Roberto Saracco July 27, 2017 Blog 325 Views

Recognising individual finger movement in a complex scene is now becoming possible. Credit: CMU

Italians are well known to speak with their hands. Gesturing is an integral part of our speaking process.

Computers have become pretty good in understanding human speech, think about Alexa, Cortana or Siri, just to make a few examples.

Recognising gesture has made progress too but not au pair with their capability to understand speech. Now this may change thanks to a research at Carnegie Mellon University where a set up consisting of 500 video cameras arranged in a sphere like dome 2 stories high can pick up movement and gesture from many persons at the same time and a software can decode the images and recognise individual gesture at finger level.

This is an amazing result. Although it seems quite straightforward to us recognising movement of several people at the same time and no deal at all to see their fingers moving for a machine this is extremely tricky. Our brain makes all the “computations” required to sort out the different parts making up the overall scene, identify and associate each of them to create a coherent representation of motion. A similar thing is done by the processing application developed at CMU and the researchers have created a library of elementary instruction codes that can be used by others to sort out movement in complex scenes.

The set up, as I mentioned, is quite complex (500 video cameras is quite a lot!) but the software developed is even more complex. It really opens up the door to a variety of applications and the CMU team is in talks with over 20 companies in different market areas that are interested in using this technology, including automotive companies.

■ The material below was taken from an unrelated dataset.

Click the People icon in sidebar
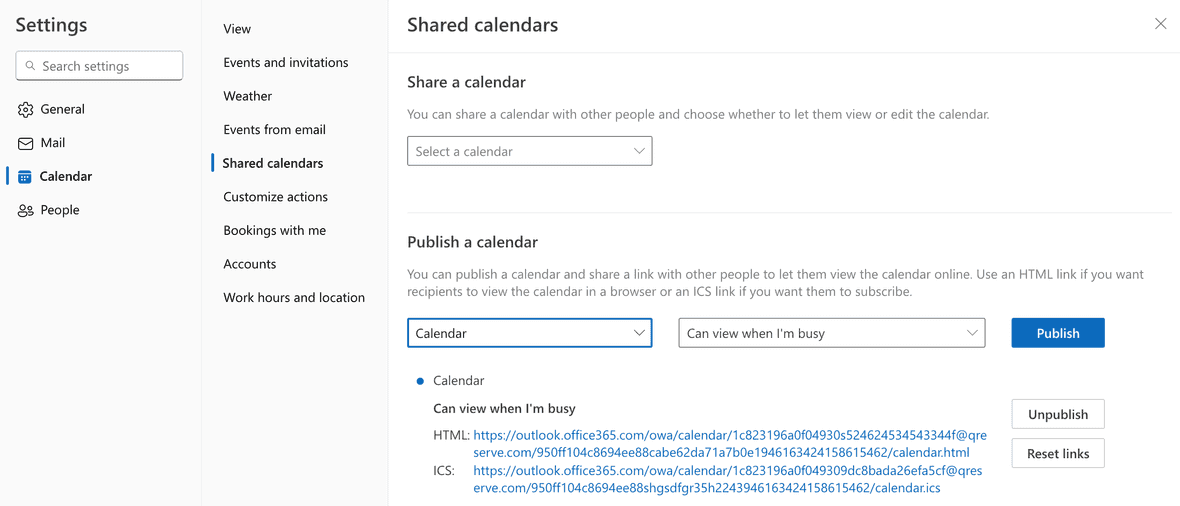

Yesterday I was at the Ericsson research lab in Budapest talking to students that are part of the EIT Digital Industrial Doctoral school and I was shown, as work in progress, their study of algorithms to sort out movement of objects in a 3D space, using multiple cameras (in the demo there were 4 of them) having in mind Augmented Reality applications. By identifying, and understanding, the movement of objects the computer can also “understand” that an object is no longer visible because it moved behind another object blocking the line of sight but it is still there. This augmented understanding of a scene is crucial for Augmented Reality (like letting you see behind object as I mentioned in a previous post discussing augmented humans).

All these progresses in technology are enabled by the increased processing capacity available today. A few more steps and computers may even end up understanding Italians, I mean Italian lay people, understanding Italian politicians is still in the science fiction realm…